[Data extracted from a collection]
====================
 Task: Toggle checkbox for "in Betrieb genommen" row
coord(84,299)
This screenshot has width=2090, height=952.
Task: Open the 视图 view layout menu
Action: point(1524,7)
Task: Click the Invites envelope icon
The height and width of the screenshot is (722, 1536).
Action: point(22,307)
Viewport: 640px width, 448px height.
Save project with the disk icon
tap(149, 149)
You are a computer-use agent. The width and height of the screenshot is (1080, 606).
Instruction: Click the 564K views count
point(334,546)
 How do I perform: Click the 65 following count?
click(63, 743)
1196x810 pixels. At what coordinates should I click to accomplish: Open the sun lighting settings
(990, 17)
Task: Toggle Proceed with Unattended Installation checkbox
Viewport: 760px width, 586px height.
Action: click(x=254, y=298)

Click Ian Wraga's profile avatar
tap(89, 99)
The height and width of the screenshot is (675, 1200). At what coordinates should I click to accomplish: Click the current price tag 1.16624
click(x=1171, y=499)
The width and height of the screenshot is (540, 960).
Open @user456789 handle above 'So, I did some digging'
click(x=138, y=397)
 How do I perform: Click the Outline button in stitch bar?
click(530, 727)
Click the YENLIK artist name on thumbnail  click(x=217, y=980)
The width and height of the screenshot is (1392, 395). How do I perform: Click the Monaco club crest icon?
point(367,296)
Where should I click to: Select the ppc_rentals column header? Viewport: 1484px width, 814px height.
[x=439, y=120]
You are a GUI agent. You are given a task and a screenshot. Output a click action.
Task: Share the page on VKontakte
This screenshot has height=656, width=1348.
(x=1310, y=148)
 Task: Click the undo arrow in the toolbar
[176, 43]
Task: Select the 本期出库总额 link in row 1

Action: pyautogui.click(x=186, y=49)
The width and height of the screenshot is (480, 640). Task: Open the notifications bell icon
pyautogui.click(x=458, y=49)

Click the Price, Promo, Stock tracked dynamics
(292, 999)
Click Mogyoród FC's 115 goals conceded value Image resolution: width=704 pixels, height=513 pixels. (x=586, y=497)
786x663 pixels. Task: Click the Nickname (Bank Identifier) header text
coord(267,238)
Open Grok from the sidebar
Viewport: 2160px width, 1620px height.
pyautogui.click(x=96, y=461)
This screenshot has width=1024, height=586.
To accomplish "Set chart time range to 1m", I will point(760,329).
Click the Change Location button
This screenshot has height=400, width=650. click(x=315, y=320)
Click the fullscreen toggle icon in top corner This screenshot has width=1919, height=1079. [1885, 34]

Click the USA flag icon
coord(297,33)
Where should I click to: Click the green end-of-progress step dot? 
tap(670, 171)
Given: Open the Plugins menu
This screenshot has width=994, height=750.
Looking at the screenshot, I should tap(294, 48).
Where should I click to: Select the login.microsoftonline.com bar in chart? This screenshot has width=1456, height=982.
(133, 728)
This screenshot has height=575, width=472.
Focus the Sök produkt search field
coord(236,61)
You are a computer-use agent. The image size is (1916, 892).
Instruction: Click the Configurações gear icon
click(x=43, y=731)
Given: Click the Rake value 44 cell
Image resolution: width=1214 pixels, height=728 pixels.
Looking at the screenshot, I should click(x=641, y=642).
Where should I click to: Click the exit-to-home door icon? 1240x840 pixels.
====================
PROBLEM: Going line by line, set down the data above exactly as given.

WRITTEN RESPONSE:
 Task: Toggle checkbox for "in Betrieb genommen" row
coord(84,299)
This screenshot has width=2090, height=952.
Task: Open the 视图 view layout menu
Action: point(1524,7)
Task: Click the Invites envelope icon
The height and width of the screenshot is (722, 1536).
Action: point(22,307)
Viewport: 640px width, 448px height.
Save project with the disk icon
tap(149, 149)
You are a computer-use agent. The width and height of the screenshot is (1080, 606).
Instruction: Click the 564K views count
point(334,546)
 How do I perform: Click the 65 following count?
click(63, 743)
1196x810 pixels. At what coordinates should I click to accomplish: Open the sun lighting settings
(990, 17)
Task: Toggle Proceed with Unattended Installation checkbox
Viewport: 760px width, 586px height.
Action: click(x=254, y=298)

Click Ian Wraga's profile avatar
tap(89, 99)
The height and width of the screenshot is (675, 1200). At what coordinates should I click to accomplish: Click the current price tag 1.16624
click(x=1171, y=499)
The width and height of the screenshot is (540, 960).
Open @user456789 handle above 'So, I did some digging'
click(x=138, y=397)
 How do I perform: Click the Outline button in stitch bar?
click(530, 727)
Click the YENLIK artist name on thumbnail  click(x=217, y=980)
The width and height of the screenshot is (1392, 395). How do I perform: Click the Monaco club crest icon?
point(367,296)
Where should I click to: Select the ppc_rentals column header? Viewport: 1484px width, 814px height.
[x=439, y=120]
You are a GUI agent. You are given a task and a screenshot. Output a click action.
Task: Share the page on VKontakte
This screenshot has height=656, width=1348.
(x=1310, y=148)
 Task: Click the undo arrow in the toolbar
[176, 43]
Task: Select the 本期出库总额 link in row 1

Action: pyautogui.click(x=186, y=49)
The width and height of the screenshot is (480, 640). Task: Open the notifications bell icon
pyautogui.click(x=458, y=49)

Click the Price, Promo, Stock tracked dynamics
(292, 999)
Click Mogyoród FC's 115 goals conceded value Image resolution: width=704 pixels, height=513 pixels. (x=586, y=497)
786x663 pixels. Task: Click the Nickname (Bank Identifier) header text
coord(267,238)
Open Grok from the sidebar
Viewport: 2160px width, 1620px height.
pyautogui.click(x=96, y=461)
This screenshot has width=1024, height=586.
To accomplish "Set chart time range to 1m", I will point(760,329).
Click the Change Location button
This screenshot has height=400, width=650. click(x=315, y=320)
Click the fullscreen toggle icon in top corner This screenshot has width=1919, height=1079. [1885, 34]

Click the USA flag icon
coord(297,33)
Where should I click to: Click the green end-of-progress step dot? 
tap(670, 171)
Given: Open the Plugins menu
This screenshot has width=994, height=750.
Looking at the screenshot, I should tap(294, 48).
Where should I click to: Select the login.microsoftonline.com bar in chart? This screenshot has width=1456, height=982.
(133, 728)
This screenshot has height=575, width=472.
Focus the Sök produkt search field
coord(236,61)
You are a computer-use agent. The image size is (1916, 892).
Instruction: Click the Configurações gear icon
click(x=43, y=731)
Given: Click the Rake value 44 cell
Image resolution: width=1214 pixels, height=728 pixels.
Looking at the screenshot, I should click(x=641, y=642).
Where should I click to: Click the exit-to-home door icon? 1240x840 pixels.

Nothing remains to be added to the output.